■ To do
Extract the line that contains "Given: Click Сохранить" and every line after it through the end of the records below, exactly as written, leaving out any pictures.

========================================================================

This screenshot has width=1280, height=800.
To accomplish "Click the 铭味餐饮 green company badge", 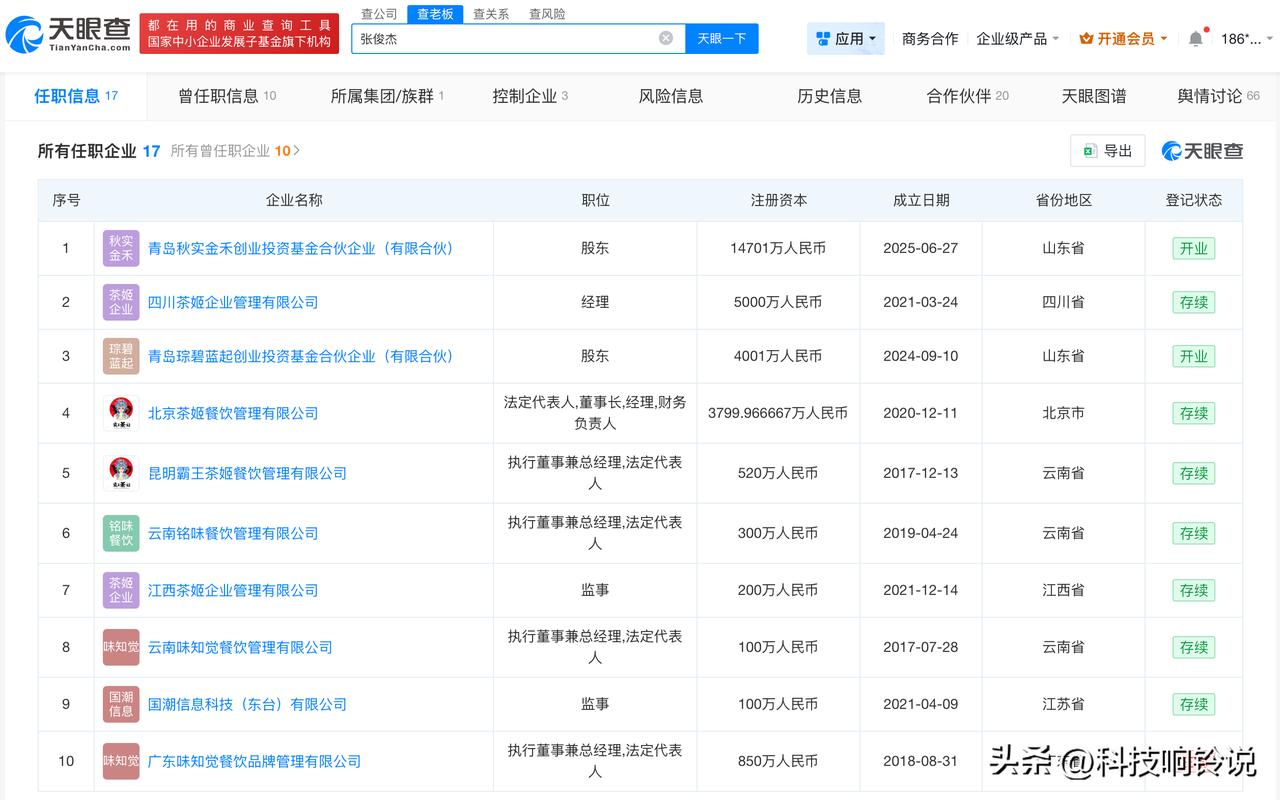I will point(121,533).
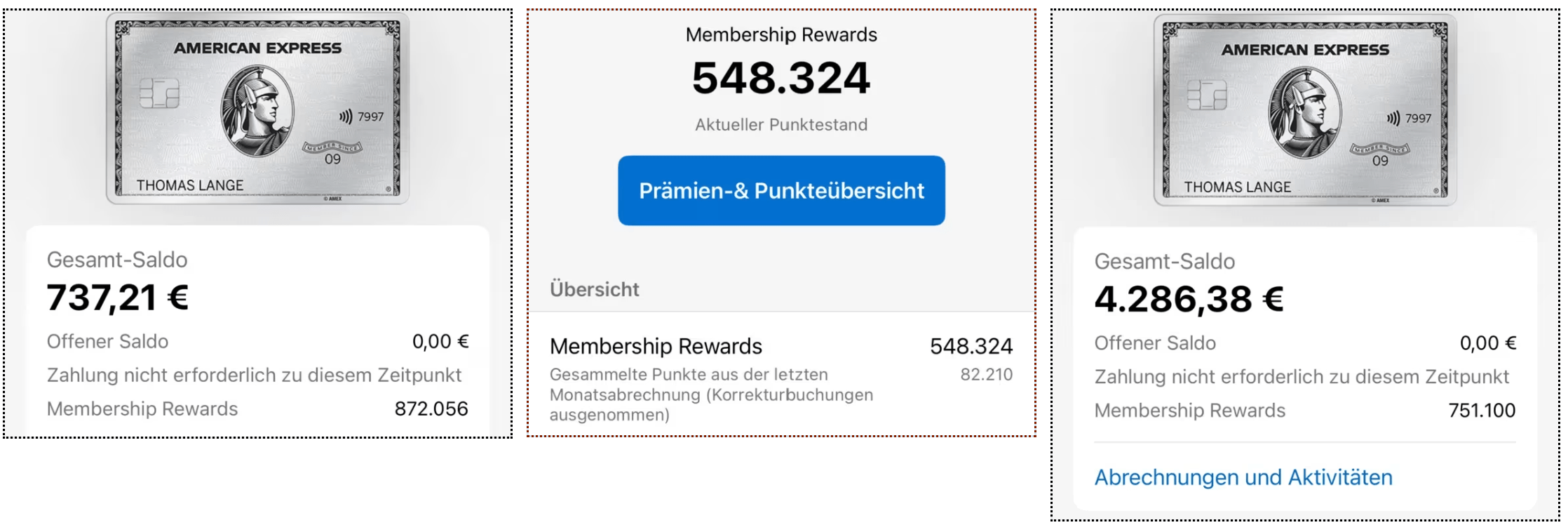Click the contactless icon on the 737,21 € card
This screenshot has height=525, width=1568.
[346, 117]
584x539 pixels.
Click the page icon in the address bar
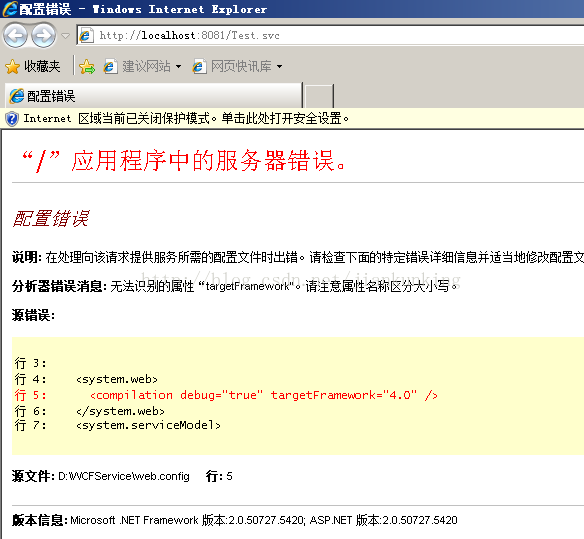[x=86, y=36]
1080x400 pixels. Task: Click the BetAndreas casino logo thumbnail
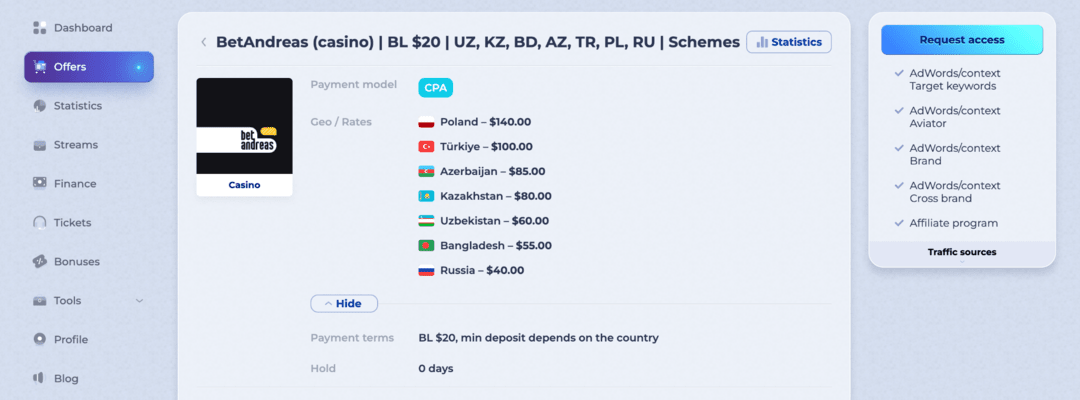244,126
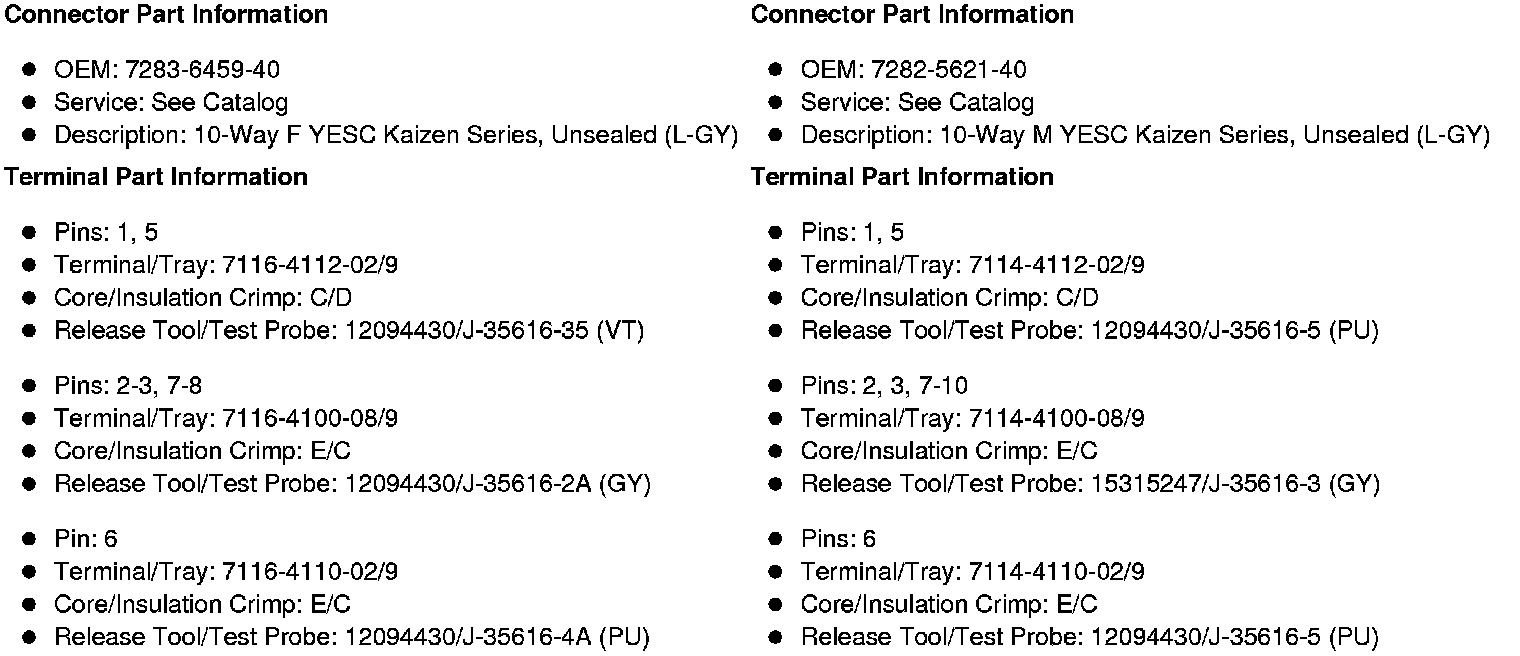Select the 10-Way F YESC Kaizen description
The image size is (1520, 656).
click(x=395, y=136)
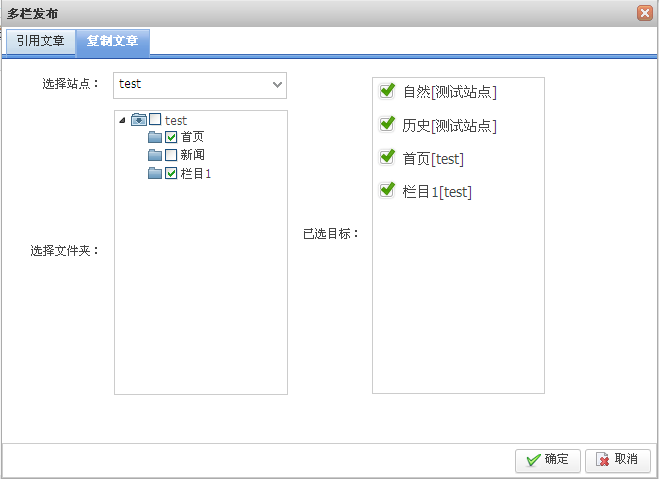Screen dimensions: 659x479
Task: Remove 自然[测试站点] from selected targets
Action: [x=388, y=92]
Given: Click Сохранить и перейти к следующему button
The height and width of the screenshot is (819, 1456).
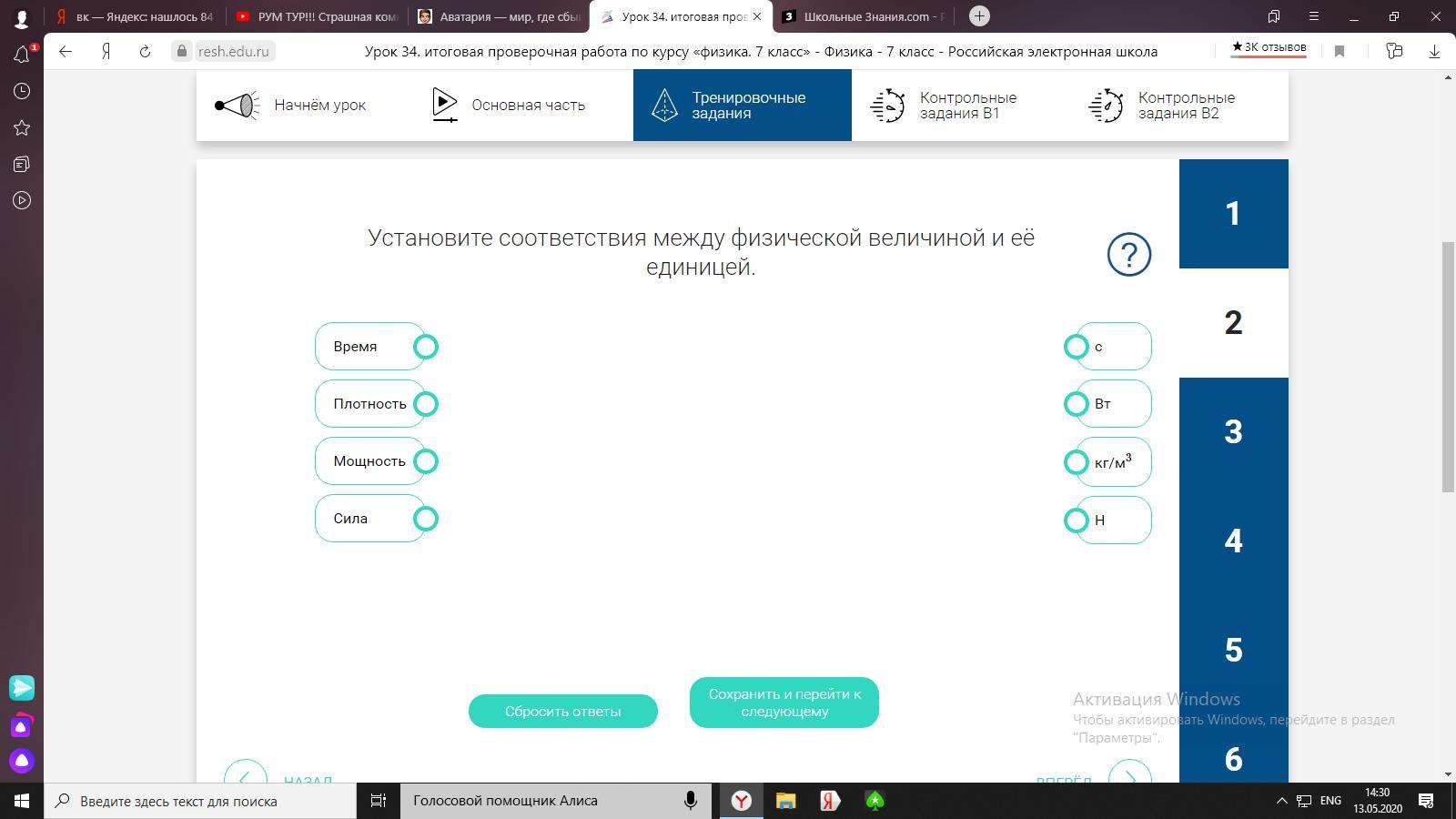Looking at the screenshot, I should 784,703.
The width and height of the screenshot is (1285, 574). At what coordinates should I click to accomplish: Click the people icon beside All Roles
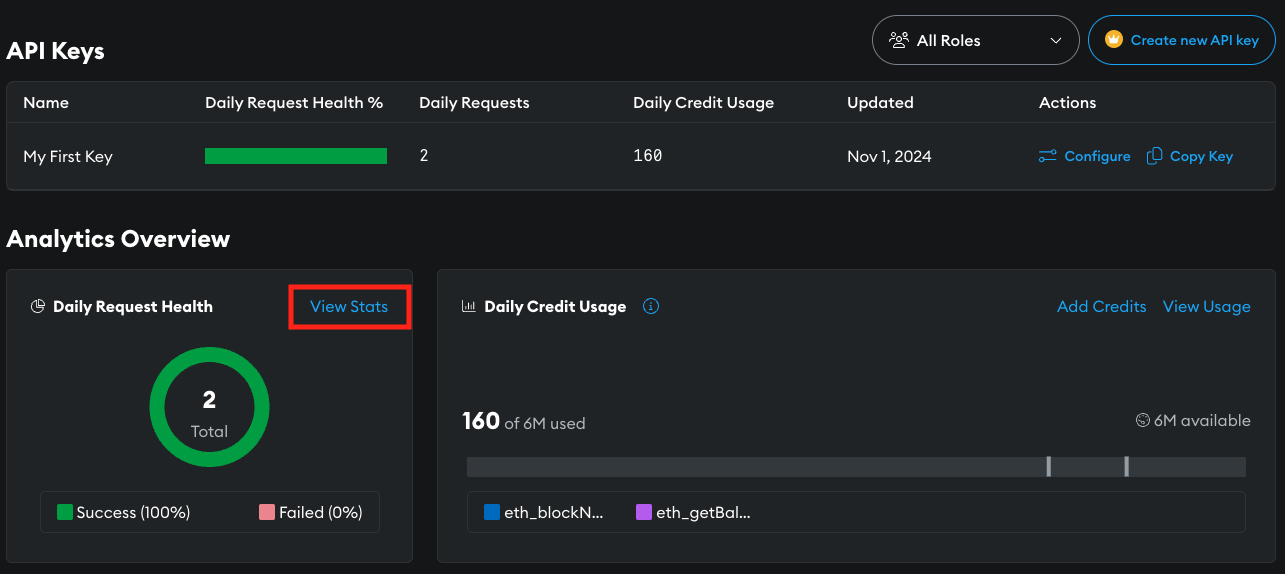[898, 41]
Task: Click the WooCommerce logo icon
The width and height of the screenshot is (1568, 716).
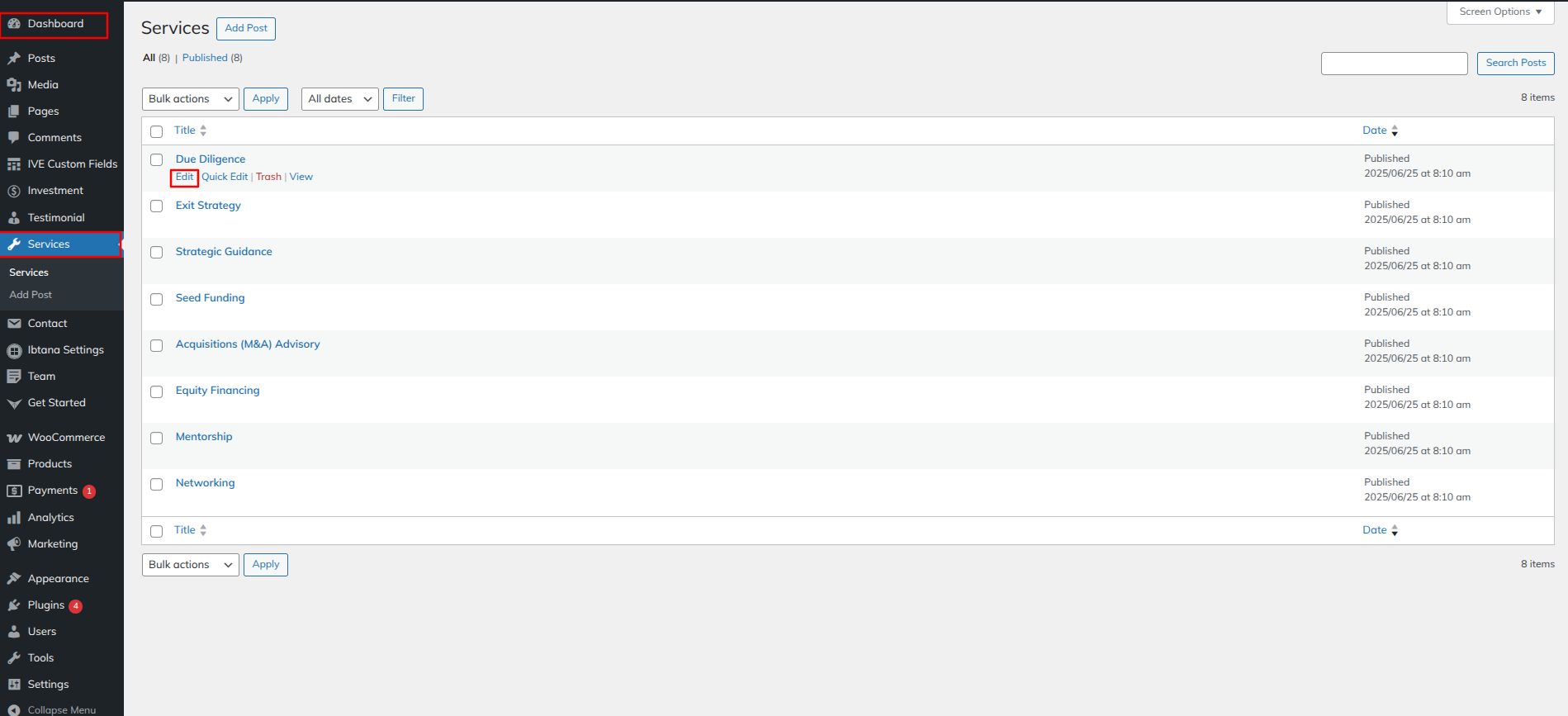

========================================================================

■ Exercise response
Given: Click Сохранить и перейти к следующему button
The height and width of the screenshot is (819, 1456).
Looking at the screenshot, I should 784,703.
The width and height of the screenshot is (1285, 574). At what coordinates should I click to accomplish: Click the people icon beside All Roles
[898, 41]
Task: Click the WooCommerce logo icon
The width and height of the screenshot is (1568, 716).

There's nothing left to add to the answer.